▶ **Records for the exercise**:
::::::::::

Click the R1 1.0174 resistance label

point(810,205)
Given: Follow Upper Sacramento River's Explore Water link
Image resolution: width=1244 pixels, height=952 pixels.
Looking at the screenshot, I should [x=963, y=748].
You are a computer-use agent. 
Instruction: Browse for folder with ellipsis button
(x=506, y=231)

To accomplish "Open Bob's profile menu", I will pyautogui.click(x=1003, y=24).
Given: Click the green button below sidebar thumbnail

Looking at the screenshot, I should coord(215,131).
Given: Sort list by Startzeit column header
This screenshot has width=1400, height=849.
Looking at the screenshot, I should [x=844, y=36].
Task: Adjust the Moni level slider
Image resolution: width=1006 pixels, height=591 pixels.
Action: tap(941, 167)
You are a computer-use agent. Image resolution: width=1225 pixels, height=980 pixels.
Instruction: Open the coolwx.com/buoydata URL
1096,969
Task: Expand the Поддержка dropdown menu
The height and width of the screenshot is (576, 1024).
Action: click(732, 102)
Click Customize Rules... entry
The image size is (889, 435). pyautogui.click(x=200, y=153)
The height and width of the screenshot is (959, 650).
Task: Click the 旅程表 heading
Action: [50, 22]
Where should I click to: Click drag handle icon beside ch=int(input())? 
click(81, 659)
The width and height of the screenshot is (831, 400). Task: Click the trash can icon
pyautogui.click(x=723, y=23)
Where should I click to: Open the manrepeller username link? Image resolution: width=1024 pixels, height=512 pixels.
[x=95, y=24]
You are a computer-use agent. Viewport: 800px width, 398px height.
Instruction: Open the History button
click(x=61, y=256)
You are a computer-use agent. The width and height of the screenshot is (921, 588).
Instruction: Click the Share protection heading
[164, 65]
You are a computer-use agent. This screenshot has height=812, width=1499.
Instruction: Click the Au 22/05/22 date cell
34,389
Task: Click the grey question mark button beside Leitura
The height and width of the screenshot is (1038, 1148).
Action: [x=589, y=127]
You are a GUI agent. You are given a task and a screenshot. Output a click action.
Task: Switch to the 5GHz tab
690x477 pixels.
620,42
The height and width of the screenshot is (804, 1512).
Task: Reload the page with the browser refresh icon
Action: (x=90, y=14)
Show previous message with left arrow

::::::::::

▶ **Task objective**: Report each line above containing the string "agent".

▶ **Exercise solution**:
You are a computer-use agent. 
You are a computer-use agent. Image resolution: width=1225 pixels, height=980 pixels.
You are a computer-use agent. Viewport: 800px width, 398px height.
You are a computer-use agent. The width and height of the screenshot is (921, 588).
You are a computer-use agent. This screenshot has height=812, width=1499.
You are a GUI agent. You are given a task and a screenshot. Output a click action.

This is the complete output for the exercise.